For the tiny number of Egypt’s Jews community, which once numbered in the tens-of-thousands and had a presence in the country for more than 4,000 years, they found the restoration project and revival of the synagogue hard to believe.
Magda Haroun, the head of Cairo’s Jewish community. said that preserving the Jewish heritage in Egypt is a never-ending challenge and even she was surprised that the Egyptian government allocated funds to rebuild the landmark house of prayer.

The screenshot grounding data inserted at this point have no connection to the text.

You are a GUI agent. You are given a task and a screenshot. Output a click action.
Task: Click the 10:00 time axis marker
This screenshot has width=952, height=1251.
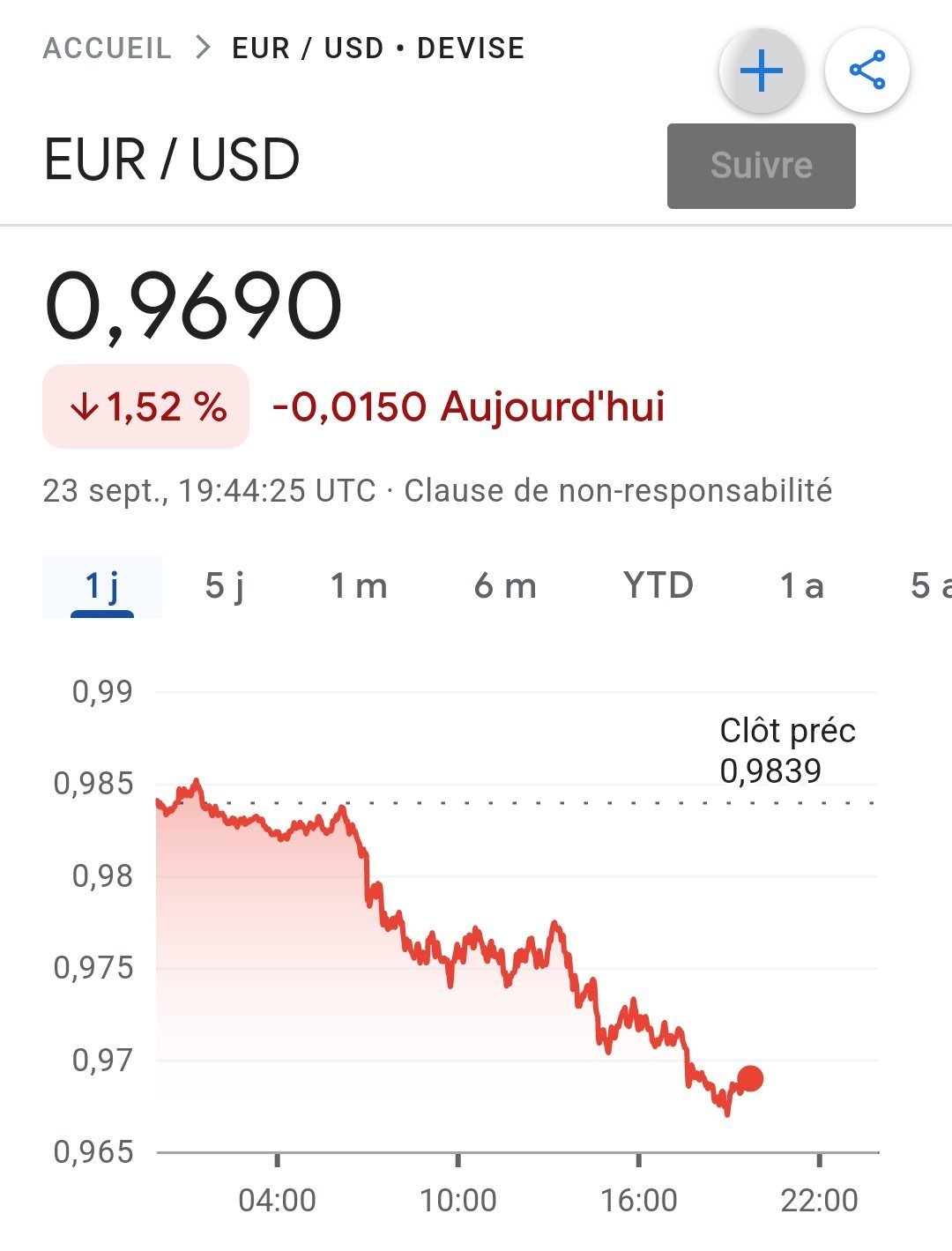coord(458,1200)
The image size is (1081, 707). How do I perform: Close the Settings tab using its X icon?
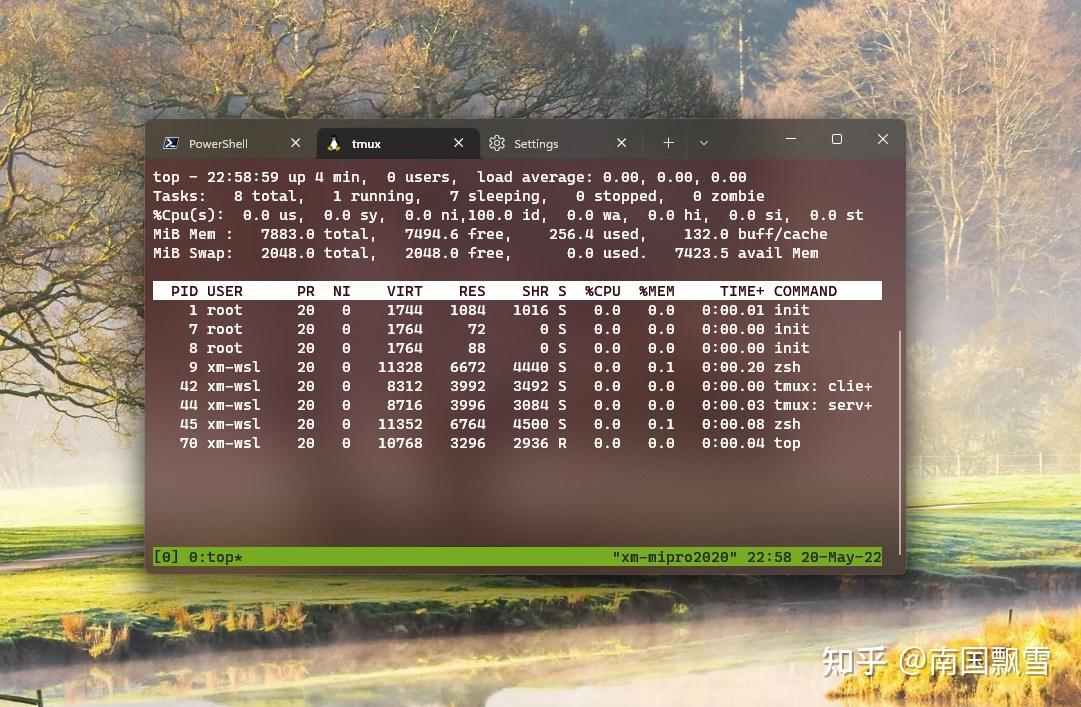(x=621, y=143)
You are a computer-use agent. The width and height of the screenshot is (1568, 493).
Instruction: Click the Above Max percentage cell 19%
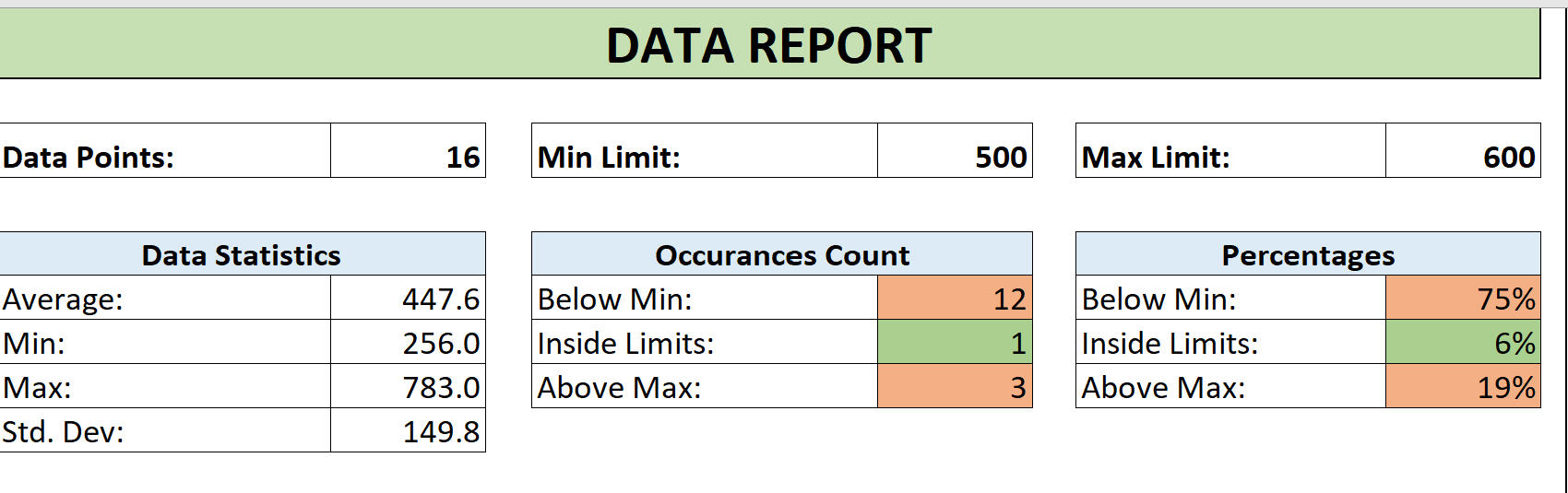point(1462,387)
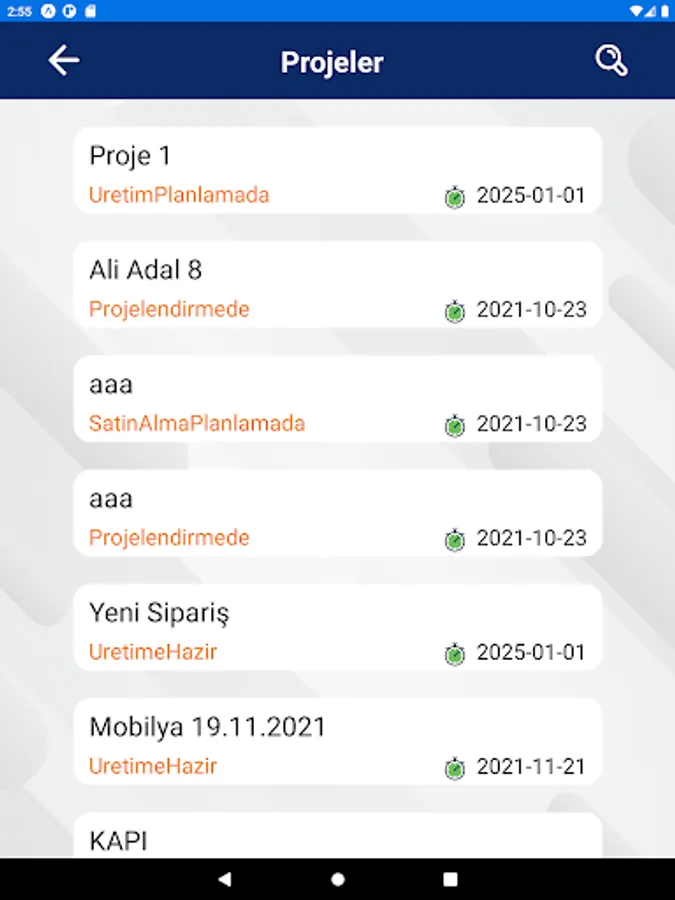Open the Proje 1 project card

pos(338,170)
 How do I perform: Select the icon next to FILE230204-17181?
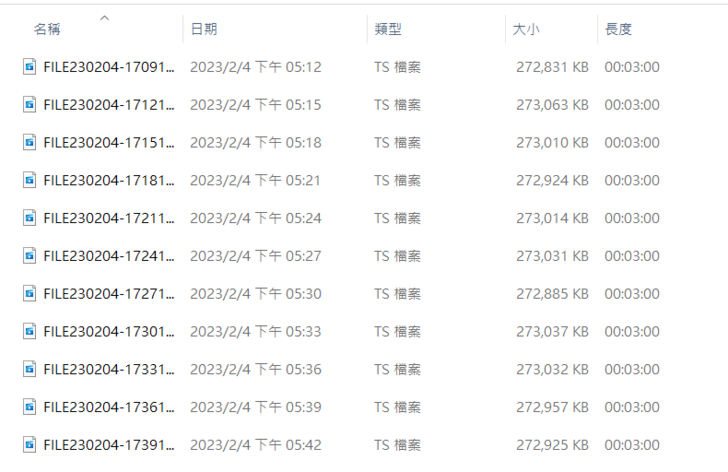coord(29,180)
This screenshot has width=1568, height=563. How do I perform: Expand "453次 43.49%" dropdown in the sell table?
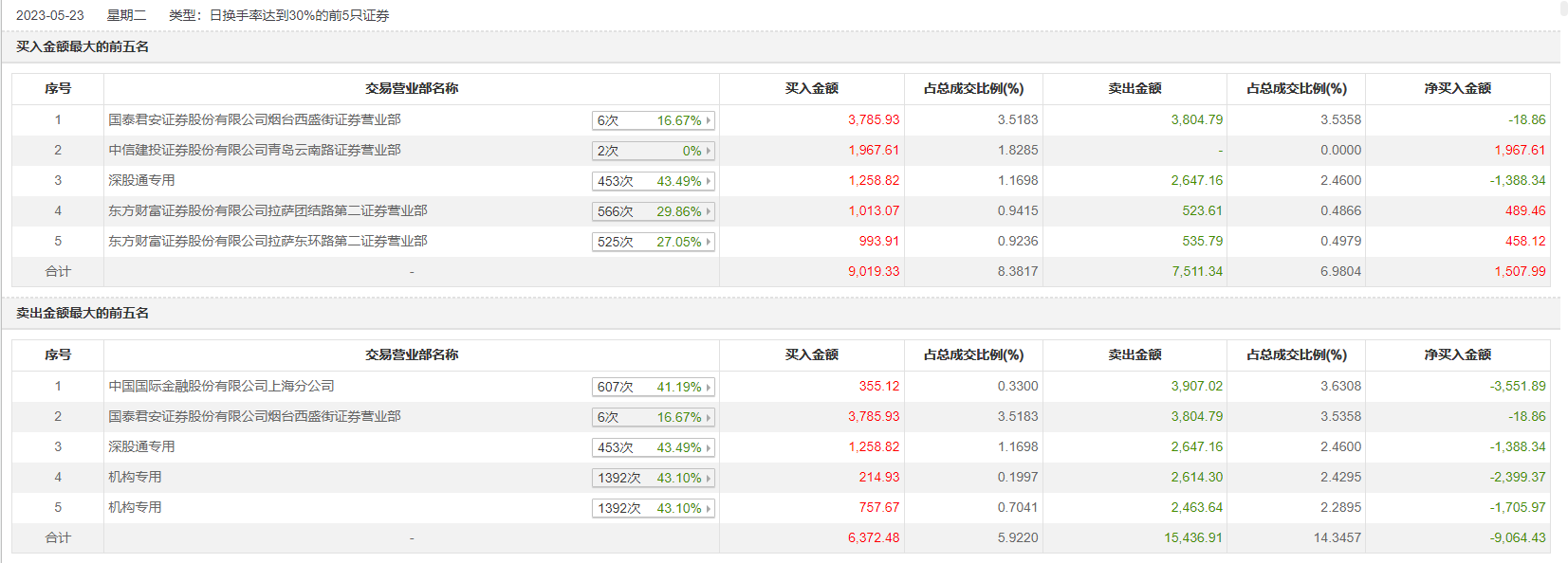pyautogui.click(x=653, y=447)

The Eliyahu Hanavi synagogue is one of two remaining Jewish houses of worship in Alexandria. It was built in 1354 by Sephardic Jews who had fled persecution by the Inquisition in Spain and Portugal, but when Napoleon Bonaparte invaded Egypt in 1798, the synagogue was destroyed in a fire. It was later rebuilt in 1850 when the Jewish community was one of the largest ethnic groups in Alexandria.
Until the middle of the 20th-century, Alexandria was one of the Mediterranean’s wealthiest and most cosmopolitan cities with a mostly Greek, Jewish, and French population. In addition to being the home of dozens of Greek Orthodox churches, it also used to have more than a dozen synagogues. The rise of Arab nationalism and the rise of the anti-Israeli and anti-Western dictator, Gamel Nasser, led to the expulsion of nearly all of Alexandria’s Jews and Greeks.
Some Jews believe that restoring the historic synagogue may help boost Alexandria’s flagging tourism industry. Egyptian President Abdel Fattah el-Sisi has said that he plans to launch more preservation projects that help save the historic places of worship for Egyptian Jews and Coptic Christians.
Egypt was the first Arab country to sign a peace deal with Israel in 1979.